Cyber-security has been known to make some people's hearts flutter figuratively, but it's not supposed to happen literally. Now university researchers have discovered security holes in implantable medical devices that could enable an attacker to kill a person by delivering a fatal shock remotely.
Scientists from the Catholic University of Leuven said that such medical devices use proprietary protocols with no or limited security to wirelessly communicate with a device programmer.
This means that hackers could be up to five metres away from a patient and command the device to switch off – or even deliver a fatal shock. Hackers could also read any medical data from the device, such as treatments and health status.
“All these attacks can be performed without needing to be in close proximity to the patient,” said the researchers.
The researchers managed to access the devices using only off-the-shelf equipment, meaning that such an attack is not unfeasible. It shows just how dependent we have become on the internet of things.
Such devices, or pacemakers as they are more commonly known, use wireless communication to set or collect data in base stations installed in a patient's home or device programmers. These base stations and device programmers can also be used to reprogram devices if medically necessary.
“While these advances bring substantial clinical benefits to patients, new security and privacy threats also emerge, specially due to the wireless communication between these devices. Adversaries may eavesdrop on the wireless channel to learn sensitive patient information, or even worse, send malicious messages to the ICD [Implantable Cardioverter Defibrillators].
“The consequences of these attacks can be fatal for patients as these messages can contain commands to deliver a shock or to disable a therapy,” said the researchers.
The paper outlined how such attacks were possible by reverse-engineering the protocols used in wireless communication between the device and its base station and programmer. The researchers warned that implantable medical device manufacturers often rely on hiding the protocol specifications to provide security, an all too common problem with IoT devices.
“Proprietary protocols typically offer very limited or no security guarantees and have been broken via different reverse-engineering techniques,” she said.
The researchers offered several ways that would mitigate the problems they described.
“Our first countermeasure consists of adding a ‘shutdown' command in all external devices so that they continuously jam the wireless channel while the ICD is in ‘standby' mode. A more efficient solution is to jam the wireless channel only if an adversary is detected. This is also known as reactive jamming,” said the researchers.

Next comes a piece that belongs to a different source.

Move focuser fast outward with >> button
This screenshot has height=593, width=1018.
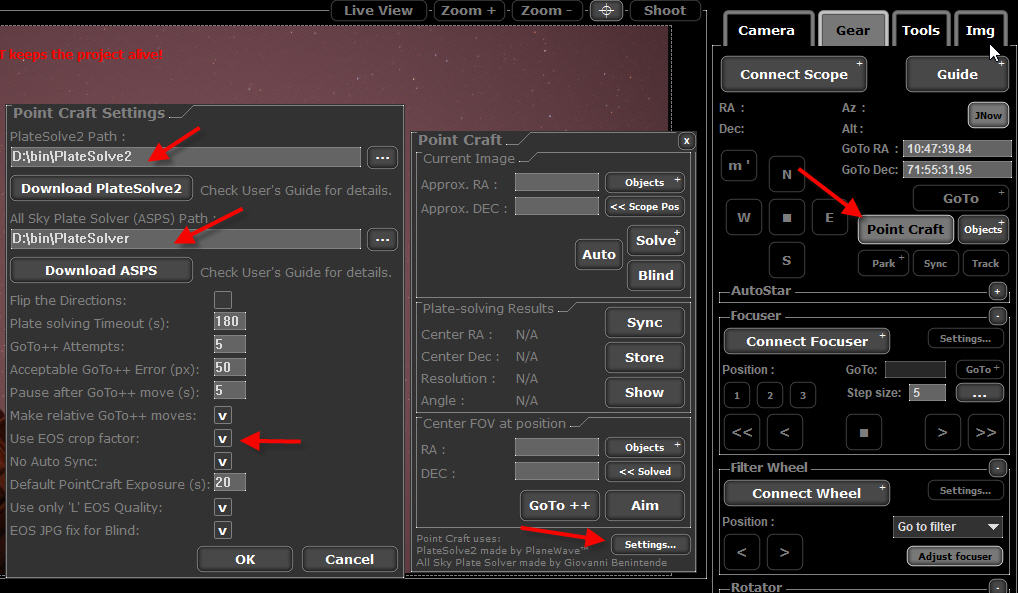985,432
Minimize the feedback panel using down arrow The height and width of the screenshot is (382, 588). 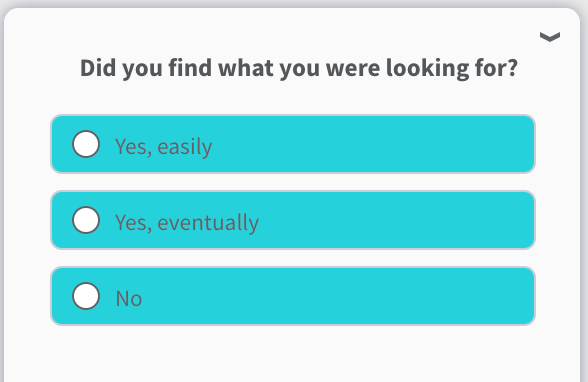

Other measures outlined were adding a shutdown command in the devices as well as implementing a key agreement protocol which uses the device's internal clock to obtain a key every three months over a secure channel.
“In this way, if a device programmer is lost, stolen or tampered with, this can be reported to the device manufacturer and then this device will no longer receive key updates, rendering it useless,” the researchers said.
Mark Noctor, vice president of EMEA for Arxan Technologies, told SCMagazineUK.com that as a minimum, all medical device manufacturers and developers need to thoroughly test the applications to ensure they are effectively protected against cyber-attacks and exploits.
“Crucially, this has to be done before they come onto the market. Best practice during development include application hardening technology and runtime application self-protection measures inserted into the binary of the application,” he said.
Javvad Malik, security advocate at AlienVault, told SC that there is an element of shared responsibility that healthcare organisations need to accept with regard to connected devices.
“Even if a manufacturer implements adequate security controls, the healthcare organisation will likely still need to ensure it remains secure in their environment,” he said.